“Mi sento triste, solo e depresso”. “Sono dipendente. Come potrò mai sopravvivere 24 ore senza?”. “A volte mi sento come morto”. A pronunciare frasi del genere non sono i protagonisti di un romanzo tossico di William S. Burroughs, bensì alcuni dei circa mille studenti studiati dall’ International Center for Media & the Public Agenda presso l’Università del Maryland.
“24 ore senza mezzi di comunicazione” . Questa la sfida lanciata dai ricercatori dell’ateneo statunitense ad un campione di circa mille studenti tra i 17 e i 23 anni, provenienti da diverse parti del mondo. Un’intera giornata senza computer, Internet, videogiochi, programmi televisivi, cellulari . Uno stato di totale isolamento mediatico.

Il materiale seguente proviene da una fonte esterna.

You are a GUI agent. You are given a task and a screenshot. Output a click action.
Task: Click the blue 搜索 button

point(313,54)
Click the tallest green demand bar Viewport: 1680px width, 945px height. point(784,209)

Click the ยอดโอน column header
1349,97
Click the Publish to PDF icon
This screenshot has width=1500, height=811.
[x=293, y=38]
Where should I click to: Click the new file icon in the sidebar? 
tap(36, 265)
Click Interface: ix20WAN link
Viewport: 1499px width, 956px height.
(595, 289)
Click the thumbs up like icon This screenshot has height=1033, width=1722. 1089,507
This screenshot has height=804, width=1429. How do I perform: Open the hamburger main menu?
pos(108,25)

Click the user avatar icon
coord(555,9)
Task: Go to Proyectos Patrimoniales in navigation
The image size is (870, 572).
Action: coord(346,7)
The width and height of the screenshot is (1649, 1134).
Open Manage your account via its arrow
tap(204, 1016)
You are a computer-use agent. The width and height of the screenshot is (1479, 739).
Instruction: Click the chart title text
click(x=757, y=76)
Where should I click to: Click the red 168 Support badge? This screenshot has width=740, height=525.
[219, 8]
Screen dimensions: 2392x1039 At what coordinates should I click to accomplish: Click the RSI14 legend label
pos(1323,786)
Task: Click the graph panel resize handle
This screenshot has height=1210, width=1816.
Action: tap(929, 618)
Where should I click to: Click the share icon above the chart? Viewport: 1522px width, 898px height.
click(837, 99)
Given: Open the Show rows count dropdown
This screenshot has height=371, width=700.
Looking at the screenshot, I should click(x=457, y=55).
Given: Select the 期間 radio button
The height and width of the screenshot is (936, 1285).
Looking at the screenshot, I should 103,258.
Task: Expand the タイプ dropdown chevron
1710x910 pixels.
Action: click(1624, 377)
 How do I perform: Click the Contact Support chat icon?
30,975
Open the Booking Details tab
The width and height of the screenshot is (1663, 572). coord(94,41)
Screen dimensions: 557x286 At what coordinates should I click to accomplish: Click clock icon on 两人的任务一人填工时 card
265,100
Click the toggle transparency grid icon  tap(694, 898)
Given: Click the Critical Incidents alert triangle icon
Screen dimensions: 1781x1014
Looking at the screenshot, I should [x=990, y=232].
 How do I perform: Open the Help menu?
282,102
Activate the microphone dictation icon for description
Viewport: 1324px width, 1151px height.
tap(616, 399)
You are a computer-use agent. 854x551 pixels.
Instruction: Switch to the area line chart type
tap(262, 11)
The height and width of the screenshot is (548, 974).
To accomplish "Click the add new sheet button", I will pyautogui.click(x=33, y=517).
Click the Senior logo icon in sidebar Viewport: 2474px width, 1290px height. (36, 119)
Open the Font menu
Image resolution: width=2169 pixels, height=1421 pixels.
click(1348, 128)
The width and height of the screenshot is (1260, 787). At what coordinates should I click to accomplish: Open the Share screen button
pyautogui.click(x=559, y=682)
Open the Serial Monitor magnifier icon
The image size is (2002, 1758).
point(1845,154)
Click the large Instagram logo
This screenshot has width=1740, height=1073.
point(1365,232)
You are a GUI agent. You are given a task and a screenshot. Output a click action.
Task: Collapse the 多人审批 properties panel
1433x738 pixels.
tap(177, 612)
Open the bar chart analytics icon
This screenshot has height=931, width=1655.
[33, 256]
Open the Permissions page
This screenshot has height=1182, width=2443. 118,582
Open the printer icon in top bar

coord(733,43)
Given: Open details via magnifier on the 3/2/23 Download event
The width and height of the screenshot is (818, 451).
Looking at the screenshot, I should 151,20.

Stress, isolamento, confusione, profonda noia . Questi gli stati psichici osservati nel 79 per cento degli studenti selezionati dall’Università del Maryland, che – anche se non in numero elevato – avrebbero addirittura mostrato pruriti degni davvero di un romanzo di William S. Burroughs.
Stando ai risultati dello studio , il 23 per cento degli studenti argentini ha candidamente ammesso di aver fallito l’esperimento su tutta la linea. I ragazzi che avrebbero mostrato un livello maggiore di dipendenza provengono da Stati Uniti e Cina . Mentre il 36 per cento degli studenti dell’Uganda avrebbe tratto positivi benefici dall’improvvisa disconnessione.
I ricercatori hanno così sottolineato come i vari device mobile siano ormai divenuti una vera e propria estensione dell’esistenza quotidiana dei ragazzi . L’essere connessi 7 giorni su 7 non rappresenterebbe soltanto un’abitudine, ma un cruciale ecosistema in cui gestire la propria vita.